第99話 最高の証
SJW×DIVAは、勝敗1対1で大将戦にもつれ込んだ。
大沢はツートップのアキラとサクラを大将にあてるサプライズ編成。
対するDIVAは吉祥とツツジ組。
「吉祥は全く隙がない。うちは最高戦力を集中する」
「……すごい戦いになりそうですね」
4人が入場すると、ドーム3万人の大観客が歓声を上げた。
「うわ……今まで見たことない盛り上がりです」
「歴史の1ページになるぞ。よく見ておけ」
「はい」
ゴングが鳴る。
ツツジとアキラが組手を牽制し合う。
お互い柔道出身者、両者ともなかなか優勢を取れない。
(ツツジ……がんばれ)
ミナミの内緒の応援を受け、ツツジが攻勢に出る。
一気に間合いを詰め、小内刈り、払い腰、そして大外刈り。
アキラは器用に捌く。
一旦離れると、サクラにタッチ。
ツツジも吉祥に代わる。
この二人は、真正面からガチンコで両手を組みあう。
所謂、手四つだ。
力はサクラが上。徐々に押し込むが、そこから吉祥の動きは速かった。
足を絡めてサクラを倒すと、ロープの反動を使ってドロップキック。
サクラは水平チョップ連打で反抗。
今度は吉祥をロープへ投げ、帰ってきたところをラリアット。
吉祥は前転で避ける。
「よく見ておけ。吉祥の動きを。
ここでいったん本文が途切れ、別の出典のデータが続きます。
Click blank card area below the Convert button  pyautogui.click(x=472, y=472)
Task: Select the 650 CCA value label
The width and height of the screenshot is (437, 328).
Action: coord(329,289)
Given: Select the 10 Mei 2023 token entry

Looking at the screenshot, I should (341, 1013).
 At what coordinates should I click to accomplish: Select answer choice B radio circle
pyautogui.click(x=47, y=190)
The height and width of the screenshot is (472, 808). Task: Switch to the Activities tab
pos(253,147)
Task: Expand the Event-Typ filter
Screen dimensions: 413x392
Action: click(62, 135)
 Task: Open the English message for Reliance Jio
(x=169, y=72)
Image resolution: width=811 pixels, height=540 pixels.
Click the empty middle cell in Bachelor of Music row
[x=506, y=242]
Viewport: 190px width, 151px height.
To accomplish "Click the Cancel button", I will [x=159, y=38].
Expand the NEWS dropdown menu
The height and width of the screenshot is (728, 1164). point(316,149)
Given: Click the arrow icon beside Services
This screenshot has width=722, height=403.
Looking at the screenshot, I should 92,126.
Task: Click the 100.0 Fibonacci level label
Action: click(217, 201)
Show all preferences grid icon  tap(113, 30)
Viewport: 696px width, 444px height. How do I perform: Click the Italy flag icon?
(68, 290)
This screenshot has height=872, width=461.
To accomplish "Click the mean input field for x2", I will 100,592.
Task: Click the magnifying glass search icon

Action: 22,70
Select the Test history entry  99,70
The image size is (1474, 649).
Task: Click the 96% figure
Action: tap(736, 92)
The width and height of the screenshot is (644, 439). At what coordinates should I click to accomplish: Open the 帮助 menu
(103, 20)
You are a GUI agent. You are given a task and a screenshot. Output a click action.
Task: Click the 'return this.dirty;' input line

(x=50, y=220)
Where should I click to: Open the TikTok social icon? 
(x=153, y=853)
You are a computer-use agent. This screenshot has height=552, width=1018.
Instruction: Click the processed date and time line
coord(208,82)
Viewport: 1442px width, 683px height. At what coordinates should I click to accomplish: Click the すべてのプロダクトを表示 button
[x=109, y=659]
いつか、ミナミの参考になるはずだ」
大沢は、なぜかヒールのサクラではなく、吉祥を見るように指示する。
「は、はい」
なぜかはわからないけど、いずれにしても目を離すつもりはない。
吉祥の動きは、アキラやサクラと対峙していても明らかに冴えている。
試合は目まぐるしく4者が入れ代わり立ち代わり技を出し合う展開。
転機はサクラだった。
吉祥が大技、パワーボムを仕掛ける。
その瞬間、サクラは口から毒霧を吉祥にお見舞いした。
「うわっ、毒霧!?」
ミナミも知らなかった奥の手だ。
吉祥は不意を突かれ、そこからサクラの猛攻を受ける。
パイルドライバー、リングサイドに落としてパイプ椅子攻撃。
リングに戻り、決め技の垂直落下式ブレーンバスター。
ツツジが止めに入る。
アキラも入って混戦状態。
回復した吉祥が乱戦の隙をついてサクラをボディスラムの態勢で抱え上げ、そのまま飛び上がり自分お体重もかけて垂直に落とした。
ノーザンライトボム。
吉祥の必殺技が炸裂。
アキラがカットに入る。
ここでゴング。
観客も大満足の好試合だった。
結果は両者引き分け。
しかし、オーロラビジョンには4人のスコアが表示されている。
吉祥のスコアは、他の3人より抜きんでていた。